··· Source material ···

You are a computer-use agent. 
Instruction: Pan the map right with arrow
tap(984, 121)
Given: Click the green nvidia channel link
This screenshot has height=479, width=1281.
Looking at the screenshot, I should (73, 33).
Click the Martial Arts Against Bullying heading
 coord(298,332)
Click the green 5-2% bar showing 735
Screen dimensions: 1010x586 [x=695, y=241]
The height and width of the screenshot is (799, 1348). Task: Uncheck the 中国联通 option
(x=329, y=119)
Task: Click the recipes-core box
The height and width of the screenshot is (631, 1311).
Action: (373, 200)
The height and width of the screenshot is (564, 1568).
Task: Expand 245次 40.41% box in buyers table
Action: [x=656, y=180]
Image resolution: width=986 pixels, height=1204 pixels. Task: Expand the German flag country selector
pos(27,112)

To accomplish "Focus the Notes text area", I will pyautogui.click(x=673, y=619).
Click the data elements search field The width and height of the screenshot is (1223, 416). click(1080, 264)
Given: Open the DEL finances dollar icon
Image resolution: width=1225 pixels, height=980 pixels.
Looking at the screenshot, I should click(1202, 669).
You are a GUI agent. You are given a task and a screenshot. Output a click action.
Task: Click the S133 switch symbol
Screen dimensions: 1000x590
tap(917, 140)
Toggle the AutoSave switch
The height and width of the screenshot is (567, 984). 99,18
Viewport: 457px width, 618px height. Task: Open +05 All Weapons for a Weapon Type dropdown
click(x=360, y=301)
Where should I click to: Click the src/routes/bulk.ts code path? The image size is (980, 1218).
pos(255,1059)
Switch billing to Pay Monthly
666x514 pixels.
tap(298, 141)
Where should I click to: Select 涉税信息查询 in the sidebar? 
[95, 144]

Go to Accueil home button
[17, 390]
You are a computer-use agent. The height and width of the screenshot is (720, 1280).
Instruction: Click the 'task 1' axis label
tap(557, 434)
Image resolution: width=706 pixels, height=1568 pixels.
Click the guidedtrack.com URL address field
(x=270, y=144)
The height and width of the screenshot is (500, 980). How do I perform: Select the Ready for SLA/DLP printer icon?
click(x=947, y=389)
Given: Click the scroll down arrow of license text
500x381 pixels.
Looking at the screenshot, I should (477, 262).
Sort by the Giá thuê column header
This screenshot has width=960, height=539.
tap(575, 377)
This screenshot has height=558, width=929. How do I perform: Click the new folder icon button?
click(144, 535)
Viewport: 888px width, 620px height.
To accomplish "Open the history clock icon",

···

[Instructions to follow] Look for the string "computer" in the records, and copy every line where it is found.

[Solution for this task]
You are a computer-use agent. 
You are a computer-use agent. The height and width of the screenshot is (720, 1280).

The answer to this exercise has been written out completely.